Data shown:
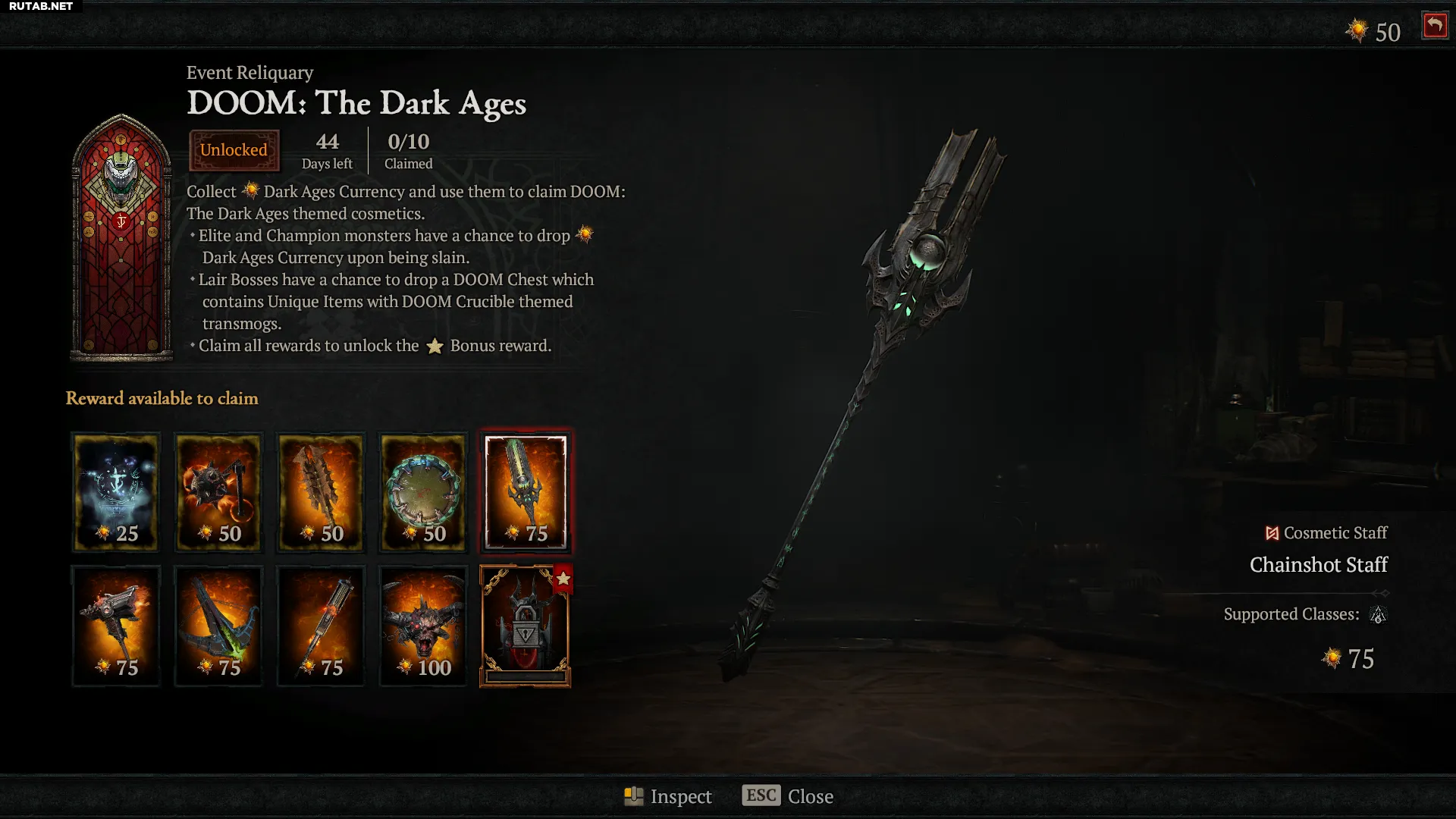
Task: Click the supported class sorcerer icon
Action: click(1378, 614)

--

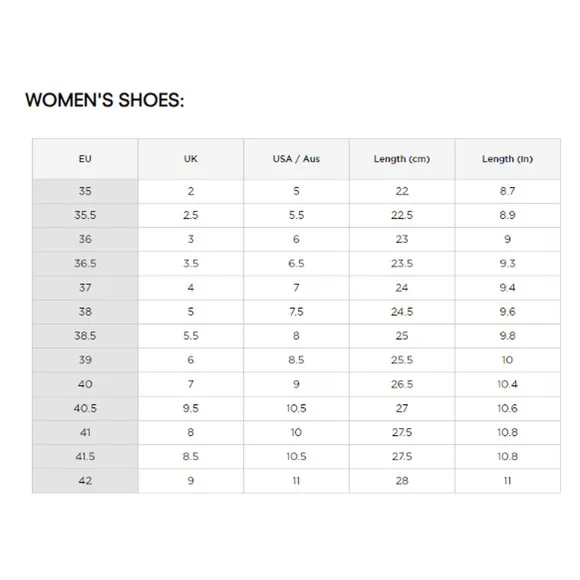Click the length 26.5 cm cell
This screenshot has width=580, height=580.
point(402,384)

--

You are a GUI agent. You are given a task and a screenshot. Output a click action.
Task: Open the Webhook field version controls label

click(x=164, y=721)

Problem statement: Please extract the entries from the line containing "Click the length 26.5 cm cell" through the line containing "point(402,384)", including both of those lines, and leave the pictures out of your answer.

Full output:
Click the length 26.5 cm cell
This screenshot has width=580, height=580.
point(402,384)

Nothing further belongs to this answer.